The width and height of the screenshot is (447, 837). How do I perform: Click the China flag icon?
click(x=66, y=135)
────
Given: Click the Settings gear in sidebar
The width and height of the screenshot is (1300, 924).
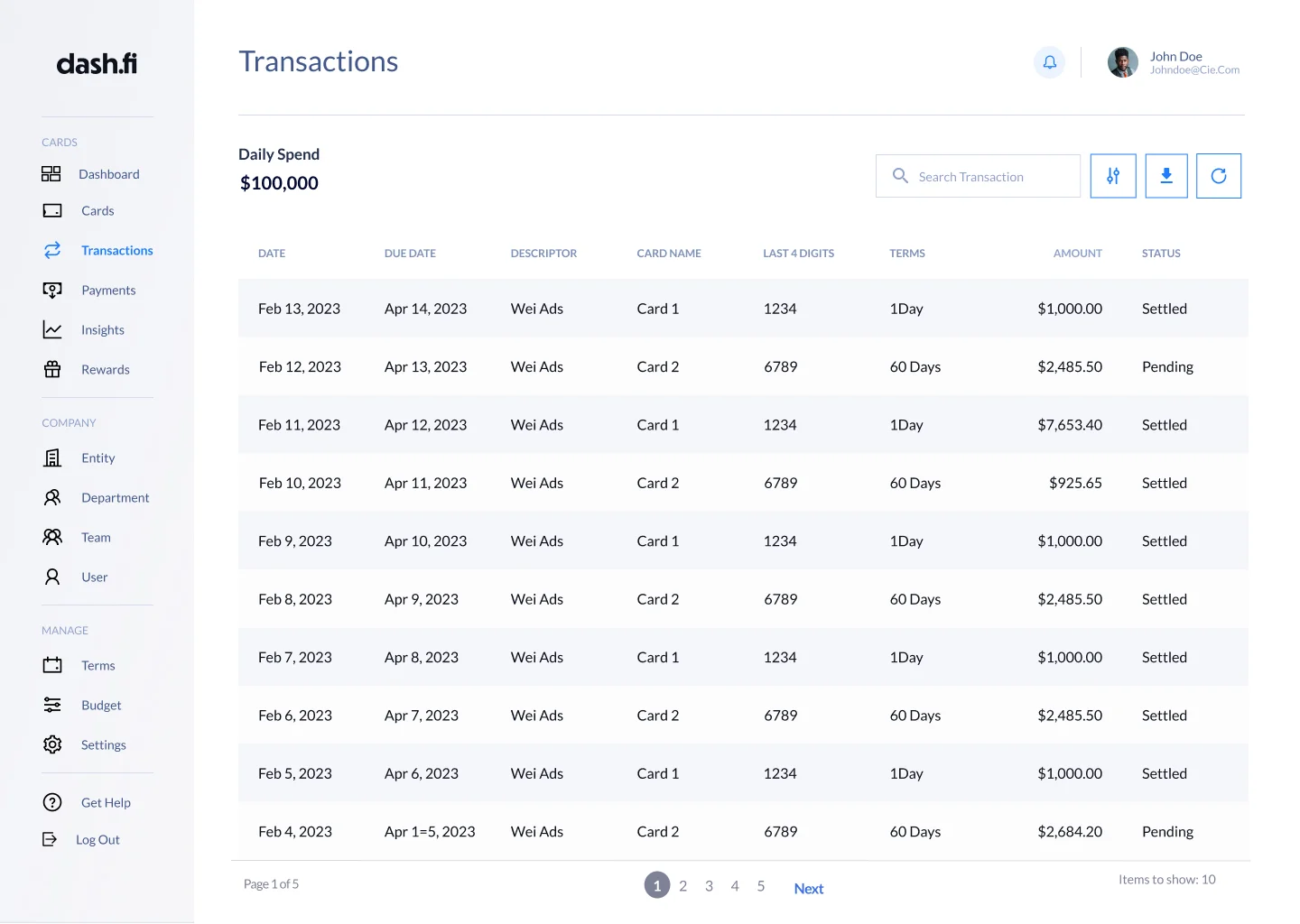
────
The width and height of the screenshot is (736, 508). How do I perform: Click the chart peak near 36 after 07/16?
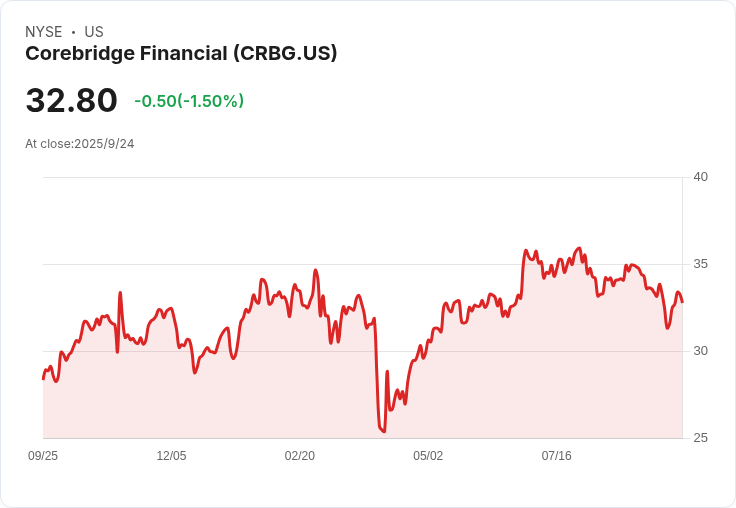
────
Task directions –
In the listing above, the lines from the one containing "Given: Click the Settings gear in sidebar" through the one containing "The width and height of the screenshot is (1300, 924)." must be set down exactly, with no other lines.

The completed task –
Given: Click the Settings gear in sidebar
The width and height of the screenshot is (1300, 924).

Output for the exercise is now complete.